Other articles examine what it means to prioritize caring for people with mental health challenges and with neurodiversity by insisting on prioritizing their self-determination as part of community support.

In her Foreword, Ruth Kinna, a British historian and anarchist theorist, cautions that anti-authoritarians, including Kropotkin, do not claim to have discovered or invented mutual aid. “Rather they have generally sought to strengthen the dynamics of the already existing productive struggle to cooperate between families, friends, neighbors, in the workplace and in everyday life” that has always been part of human society. Moreover, when anarchists engage in mutual aid projects they enhance the practice with their social critique.

In the introduction, Jim Donaghey, a multi-discipline anarchist academic, who teaches at Ulster University, challenges the idea that social isolation and neglect are inevitable and normal in modern society. He notes that during the pandemic many people experienced a new normal of caring for each other, at least for a while, along with the feeling of increased possibilities for a life worth living.

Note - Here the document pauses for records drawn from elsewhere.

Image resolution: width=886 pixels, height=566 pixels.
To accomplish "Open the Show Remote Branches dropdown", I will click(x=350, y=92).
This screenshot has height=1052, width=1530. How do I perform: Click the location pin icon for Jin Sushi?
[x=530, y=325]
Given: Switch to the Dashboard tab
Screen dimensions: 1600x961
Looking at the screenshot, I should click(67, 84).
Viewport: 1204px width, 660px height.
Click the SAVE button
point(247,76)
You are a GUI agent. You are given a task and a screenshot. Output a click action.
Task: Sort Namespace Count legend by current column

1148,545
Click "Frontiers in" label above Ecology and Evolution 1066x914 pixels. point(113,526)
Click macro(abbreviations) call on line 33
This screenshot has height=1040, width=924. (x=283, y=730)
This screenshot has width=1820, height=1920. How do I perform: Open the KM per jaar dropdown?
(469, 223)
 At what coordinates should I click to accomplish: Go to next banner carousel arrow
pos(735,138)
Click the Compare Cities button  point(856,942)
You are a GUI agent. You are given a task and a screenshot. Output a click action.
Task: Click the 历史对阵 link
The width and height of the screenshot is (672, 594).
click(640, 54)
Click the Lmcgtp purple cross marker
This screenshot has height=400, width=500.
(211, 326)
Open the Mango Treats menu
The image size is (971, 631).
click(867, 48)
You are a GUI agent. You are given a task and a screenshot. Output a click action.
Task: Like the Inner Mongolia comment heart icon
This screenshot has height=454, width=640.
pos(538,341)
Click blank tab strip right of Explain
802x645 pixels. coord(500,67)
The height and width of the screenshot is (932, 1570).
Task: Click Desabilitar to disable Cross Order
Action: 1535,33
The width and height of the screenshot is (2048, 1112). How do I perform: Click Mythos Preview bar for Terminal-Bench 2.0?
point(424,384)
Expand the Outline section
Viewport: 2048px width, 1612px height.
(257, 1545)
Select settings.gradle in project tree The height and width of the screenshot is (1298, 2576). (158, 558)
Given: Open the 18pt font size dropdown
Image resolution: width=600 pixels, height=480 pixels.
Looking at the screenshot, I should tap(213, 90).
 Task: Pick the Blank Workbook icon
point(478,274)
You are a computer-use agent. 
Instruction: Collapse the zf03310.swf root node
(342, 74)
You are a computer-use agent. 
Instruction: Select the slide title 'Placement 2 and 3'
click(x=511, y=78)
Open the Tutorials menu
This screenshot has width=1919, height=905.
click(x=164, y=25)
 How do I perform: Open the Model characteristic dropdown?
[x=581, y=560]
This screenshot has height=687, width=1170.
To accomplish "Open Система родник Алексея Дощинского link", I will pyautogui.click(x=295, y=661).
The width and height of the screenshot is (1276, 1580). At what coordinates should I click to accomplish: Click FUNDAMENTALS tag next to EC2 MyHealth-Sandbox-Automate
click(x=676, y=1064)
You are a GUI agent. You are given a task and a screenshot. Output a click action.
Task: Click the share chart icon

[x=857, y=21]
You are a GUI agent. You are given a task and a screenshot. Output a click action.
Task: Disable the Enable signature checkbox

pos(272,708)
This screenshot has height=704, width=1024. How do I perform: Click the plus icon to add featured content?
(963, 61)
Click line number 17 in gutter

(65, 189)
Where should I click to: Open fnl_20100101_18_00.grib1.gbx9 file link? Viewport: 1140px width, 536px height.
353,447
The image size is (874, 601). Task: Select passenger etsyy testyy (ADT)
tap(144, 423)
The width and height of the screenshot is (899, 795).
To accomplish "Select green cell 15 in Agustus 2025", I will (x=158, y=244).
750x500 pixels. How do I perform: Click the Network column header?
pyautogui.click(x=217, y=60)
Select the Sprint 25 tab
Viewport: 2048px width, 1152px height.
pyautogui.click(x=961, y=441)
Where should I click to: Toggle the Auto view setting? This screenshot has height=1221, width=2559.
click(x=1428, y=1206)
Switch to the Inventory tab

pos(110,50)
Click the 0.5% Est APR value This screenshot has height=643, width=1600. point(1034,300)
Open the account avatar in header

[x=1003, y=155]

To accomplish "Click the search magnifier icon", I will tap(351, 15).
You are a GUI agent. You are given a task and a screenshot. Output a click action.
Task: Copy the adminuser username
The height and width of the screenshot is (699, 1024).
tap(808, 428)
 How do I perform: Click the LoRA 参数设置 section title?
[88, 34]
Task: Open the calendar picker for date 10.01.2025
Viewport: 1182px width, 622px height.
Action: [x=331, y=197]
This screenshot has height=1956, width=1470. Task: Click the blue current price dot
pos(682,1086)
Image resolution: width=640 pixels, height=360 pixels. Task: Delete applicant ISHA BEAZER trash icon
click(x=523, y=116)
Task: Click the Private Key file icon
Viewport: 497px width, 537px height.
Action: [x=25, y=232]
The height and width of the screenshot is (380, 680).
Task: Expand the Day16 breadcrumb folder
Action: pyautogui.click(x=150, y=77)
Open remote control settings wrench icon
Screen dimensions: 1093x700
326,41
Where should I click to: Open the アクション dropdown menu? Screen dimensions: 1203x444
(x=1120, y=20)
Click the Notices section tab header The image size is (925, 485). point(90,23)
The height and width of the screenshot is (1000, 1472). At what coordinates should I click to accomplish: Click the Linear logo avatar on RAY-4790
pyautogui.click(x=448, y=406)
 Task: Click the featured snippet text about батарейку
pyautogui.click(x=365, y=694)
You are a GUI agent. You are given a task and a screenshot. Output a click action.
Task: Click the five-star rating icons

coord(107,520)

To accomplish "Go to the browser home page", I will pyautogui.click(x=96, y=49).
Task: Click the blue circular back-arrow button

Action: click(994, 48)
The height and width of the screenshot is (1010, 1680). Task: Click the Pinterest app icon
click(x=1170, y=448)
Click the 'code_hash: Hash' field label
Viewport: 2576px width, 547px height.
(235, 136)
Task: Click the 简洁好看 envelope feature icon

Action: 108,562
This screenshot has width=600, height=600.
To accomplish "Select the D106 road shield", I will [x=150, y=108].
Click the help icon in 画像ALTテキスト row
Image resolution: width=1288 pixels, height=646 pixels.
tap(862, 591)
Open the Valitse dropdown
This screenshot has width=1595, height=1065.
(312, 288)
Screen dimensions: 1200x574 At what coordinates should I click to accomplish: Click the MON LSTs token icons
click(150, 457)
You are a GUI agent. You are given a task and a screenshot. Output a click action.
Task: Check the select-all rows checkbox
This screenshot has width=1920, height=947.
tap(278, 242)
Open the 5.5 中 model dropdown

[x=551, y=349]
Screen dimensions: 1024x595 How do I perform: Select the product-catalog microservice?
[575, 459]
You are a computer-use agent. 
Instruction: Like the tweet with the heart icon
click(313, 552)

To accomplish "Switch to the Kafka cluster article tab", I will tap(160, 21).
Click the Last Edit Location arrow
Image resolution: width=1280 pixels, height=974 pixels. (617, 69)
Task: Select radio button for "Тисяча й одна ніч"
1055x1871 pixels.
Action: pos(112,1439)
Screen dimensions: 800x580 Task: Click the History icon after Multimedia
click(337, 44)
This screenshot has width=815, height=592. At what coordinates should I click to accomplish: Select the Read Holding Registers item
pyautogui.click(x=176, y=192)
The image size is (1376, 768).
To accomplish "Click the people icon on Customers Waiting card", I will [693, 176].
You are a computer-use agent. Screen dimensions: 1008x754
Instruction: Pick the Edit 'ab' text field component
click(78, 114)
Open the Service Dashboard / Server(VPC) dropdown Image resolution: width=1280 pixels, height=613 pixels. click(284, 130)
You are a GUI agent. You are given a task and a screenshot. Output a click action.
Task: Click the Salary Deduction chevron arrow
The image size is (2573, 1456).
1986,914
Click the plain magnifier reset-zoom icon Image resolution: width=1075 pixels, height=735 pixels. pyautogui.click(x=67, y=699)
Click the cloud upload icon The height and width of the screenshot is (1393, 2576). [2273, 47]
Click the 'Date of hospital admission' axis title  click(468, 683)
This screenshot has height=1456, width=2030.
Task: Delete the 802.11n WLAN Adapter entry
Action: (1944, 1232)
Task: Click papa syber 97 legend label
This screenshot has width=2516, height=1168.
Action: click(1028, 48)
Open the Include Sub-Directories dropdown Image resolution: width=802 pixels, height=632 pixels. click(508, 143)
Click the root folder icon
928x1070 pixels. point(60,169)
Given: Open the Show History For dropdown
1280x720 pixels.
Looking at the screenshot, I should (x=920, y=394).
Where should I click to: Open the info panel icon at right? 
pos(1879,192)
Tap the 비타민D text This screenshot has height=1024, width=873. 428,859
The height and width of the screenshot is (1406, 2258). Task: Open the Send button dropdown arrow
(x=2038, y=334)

In the book’s Afterword, Rhiannon Firth, an anarchist sociologist at the University of Essex, notes that anarchists and other social justice activists understand mutual aid as responding to human needs that are perceived and communicated empathically and through unmediated relations with others.

Each of the articles in Fight for a New Normal? argues in one way or another for going beyond mutual aid to challenge both the old and new normal by evaluating policies and practices in terms of their relationship to freedom, social justice, non-hierarchical order, participatory and democratic self-organization and self-determination.

Firth adds to Donaghey’s concerns by warning of the dangers and challenges of any solidified normality. She asserts that anarchist mutual aid involves trying to understand the needs of the person who is being helped. But none of us can understand others enough to decide what norms would be best for them.

She indicates that, “Even where norms may be collectively decided at one point in time, in a crisis individuals’ normal coping mechanisms break down, so attempts to impose social norms become at best ineffective, and at worst oppressive.”

Firth also asserts that mutual aid projects should not only serve those in the greatest need. Ideally, they should demonstrate what most people have to gain from connecting and sharing with others.

On the whole, the book’s essays lead to the conclusion that mutual aid is important as part of self-defense, but must be connected with positive forms of social struggle and respect for the autonomy of the individual in order to succeed.

Fight for a New Normal? leaves us with the challenge of continually questioning old and new norms, and exploring new values and tastes within a blossoming social context. This kind of response could lead to decreasing alienation, more inclusive, empathic, creative relations beyond the reach of commercial exchanges.

Rui Preti is a longtime friend of the Fifth Estate and a great believer in the value of continuous questioning.